De werknemer, sinds december 2022 in dienst als pakketbezorger, meldde zich eind 2023 ziek. Volgens de bedrijfsarts was aangepast werk mogelijk. De man verrichtte daarop enkele uren per dag administratief werk, maar gaf aan dat het dagelijks reizen naar Den Haag voor hem belastend was. Hij vroeg meerdere keren of hij in de loods in Vlaardingen mocht re-integreren, dichter bij zijn woonplaats, maar kreeg daarvoor geen toestemming.
In mei 2024 werd hij betrapt terwijl hij pakketjes rondbracht in een bestelbus samen met zijn vrouw, terwijl hij officieel ziek was. De rechter oordeelde dat het verrichten van werkzaamheden voor een ander bedrijf, zonder overleg met de werkgever of arbo-arts, een geldige reden is voor ontslag op staande voet. Het feit dat hij naar eigen zeggen geen loon voor die werkzaamheden kreeg, deed daar niets aan af.

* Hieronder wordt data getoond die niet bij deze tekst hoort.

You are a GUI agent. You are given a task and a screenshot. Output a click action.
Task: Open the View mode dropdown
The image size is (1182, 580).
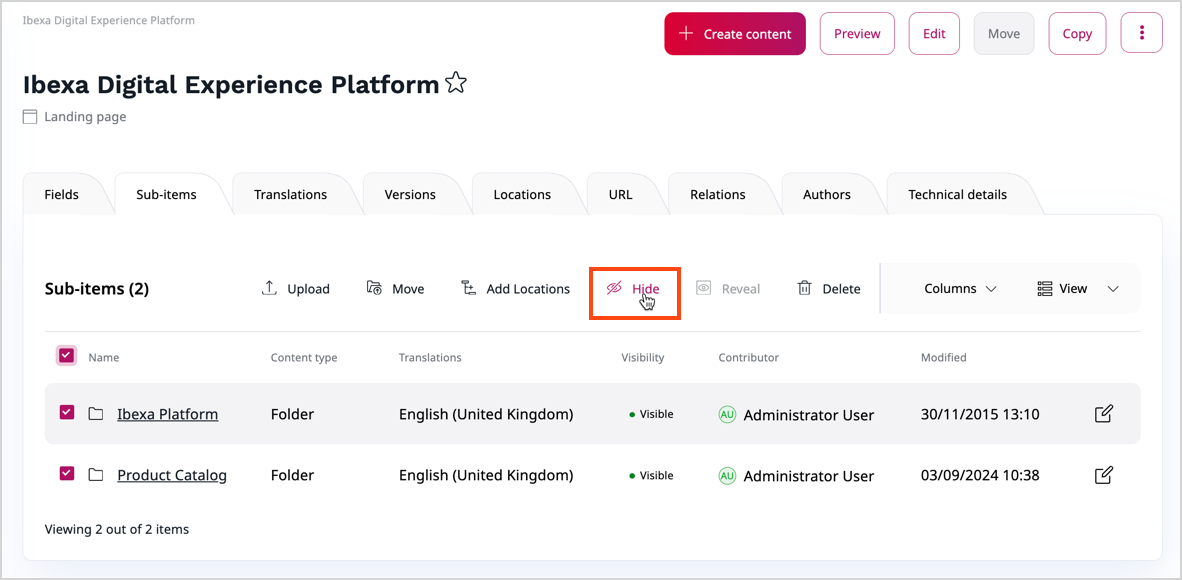pyautogui.click(x=1077, y=289)
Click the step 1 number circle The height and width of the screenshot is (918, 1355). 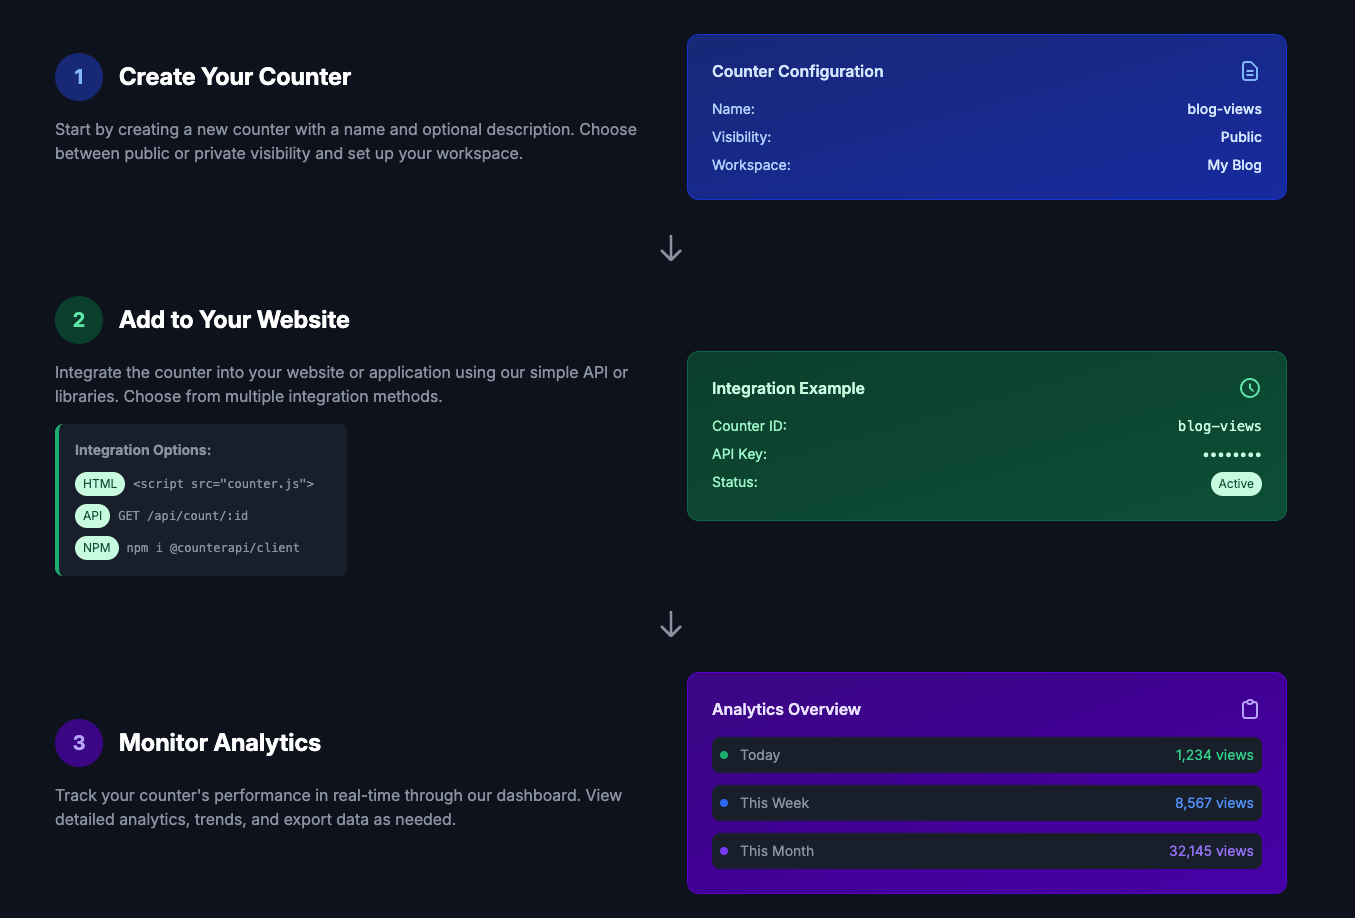pyautogui.click(x=79, y=77)
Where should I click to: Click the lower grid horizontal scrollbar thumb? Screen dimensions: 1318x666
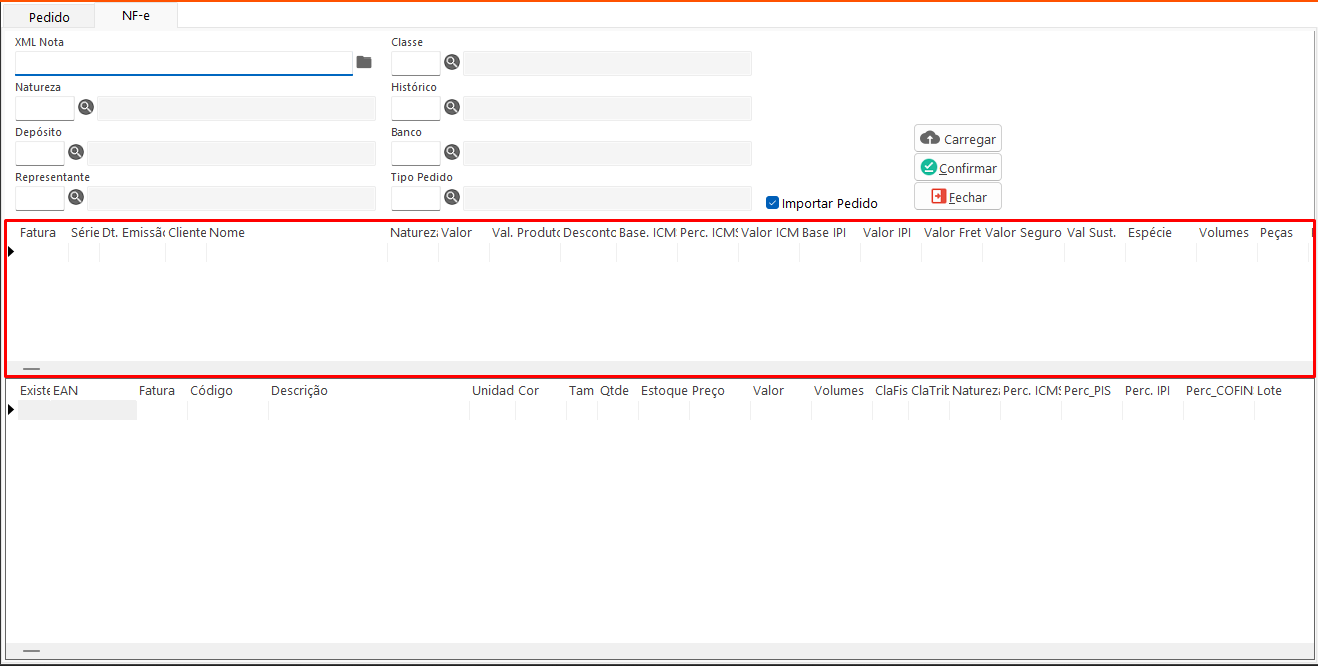[x=31, y=650]
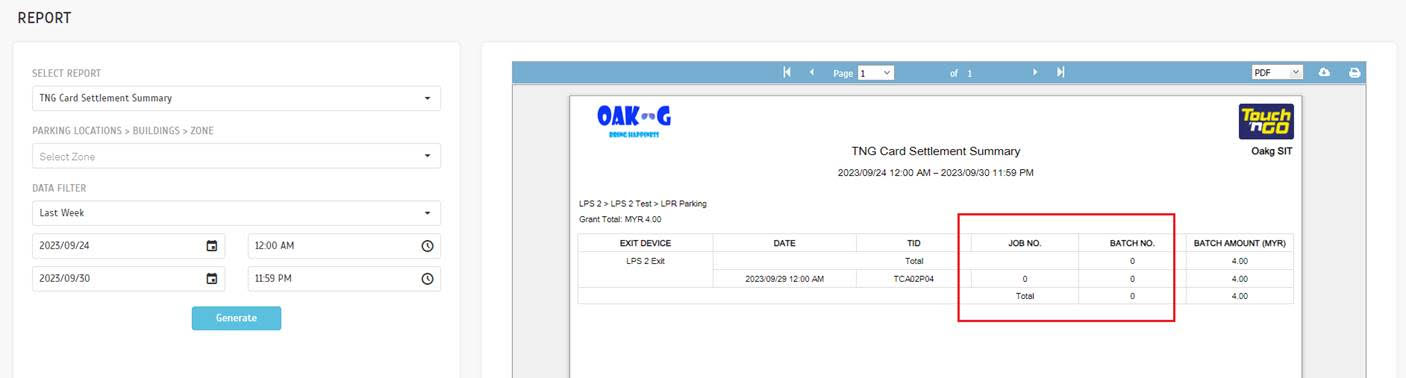1406x378 pixels.
Task: Click the Generate button
Action: click(236, 318)
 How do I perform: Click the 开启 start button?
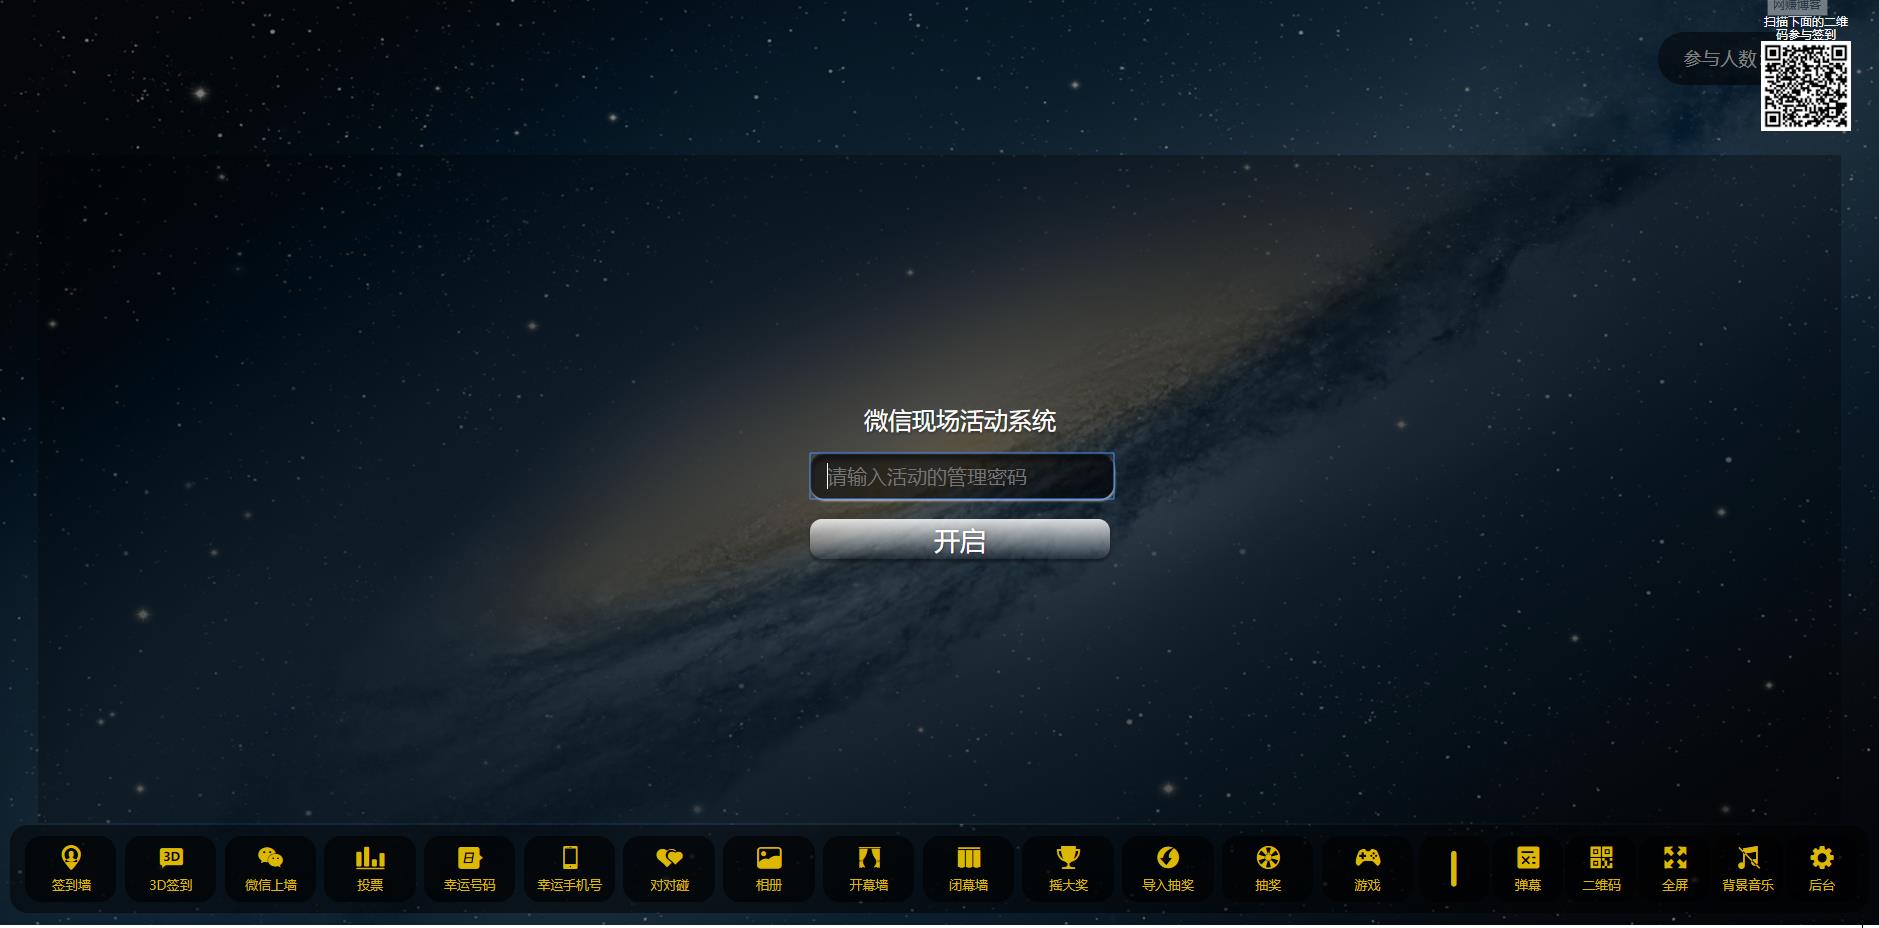(960, 540)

De rechter wees het verzoek van de werknemer om zijn ontslag te vernietigen af, net als zijn vorderingen tot doorbetaling van loon na mei, een schadevergoeding en een transitievergoeding. Wel moet PostNL nog het openstaande salaris over de periode tot het ontslag betalen, inclusief wettelijke rente en verhoging. Het concurrentiebeding in de arbeidsovereenkomst werd nietig verklaard, omdat de werkgever geen verweer had gevoerd tegen dat onderdeel van het verzoek.